How To Think About End-To-End Encryption and AI: Training, Processing, Disclosure, and Consent
Mallory Knodel, Andrés Fábrega, Daniella Ferrari, Jacob Leiken, Betty Li Hou, Derek Yen, Sam de Alfaro, Kyunghyun Cho, Sunoo Park
TL;DR
This paper interrogates whether end-to-end encryption (E2EE) can coexist with contemporary AI integrations in messaging platforms. It develops a framework that simultaneously analyzes cryptographic guarantees, practical deployment, and legal/regulatory considerations, concluding that training on E2EE data is incompatible with E2EE, while inference can be compatible only under strict, endpoint-local or tightly controlled setups. The authors catalog real-world deployments (Apple, Samsung, Meta) to illustrate current practices and gaps, and they propose four core recommendations: preserve E2EE in processing, avoid unqualified E2EE claims when third parties access data, require opt-in consent for AI features, and apply rigorous, transparent disclosures.
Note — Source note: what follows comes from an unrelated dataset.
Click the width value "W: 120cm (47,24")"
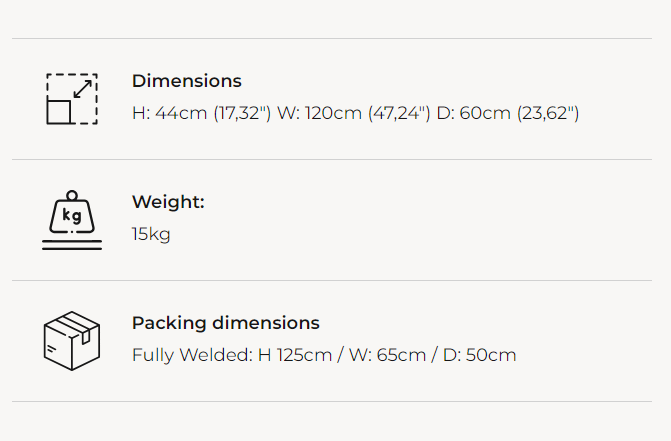This screenshot has width=671, height=441. pos(354,112)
The work emphasizes that unlocking responsible AI in E2EE contexts demands coordinated technical design and robust regulatory and consumer-protection frameworks to prevent systemic erosion of confidentiality and user trust.
Abstract
End-to-end encryption (E2EE) has become the gold standard for securing communications, bringing strong confidentiality and privacy guarantees to billions of users worldwide. However, the current push towards widespread integration of artificial intelligence (AI) models, including in E2EE systems, raises some serious security concerns. This work performs a critical examination of the (in)compatibility of AI models and E2EE applications. We explore this on two fronts: (1) the integration of AI "assistants" within E2EE applications, and (2) the use of E2EE data for training AI models. We analyze the potential security implications of each, and identify conflicts with the security guarantees of E2EE. Then, we analyze legal implications of integrating AI models in E2EE applications, given how AI integration can undermine the confidentiality that E2EE promises. Finally, we offer a list of detailed recommendations based on our technical and legal analyses, including: technical design choices that must be prioritized to uphold E2EE security; how service providers must accurately represent E2EE security; and best practices for the default behavior of AI features and for requesting user consent. We hope this paper catalyzes an informed conversation on the tensions that arise between the brisk deployment of AI and the security offered by E2EE, and guides the responsible development of new AI features.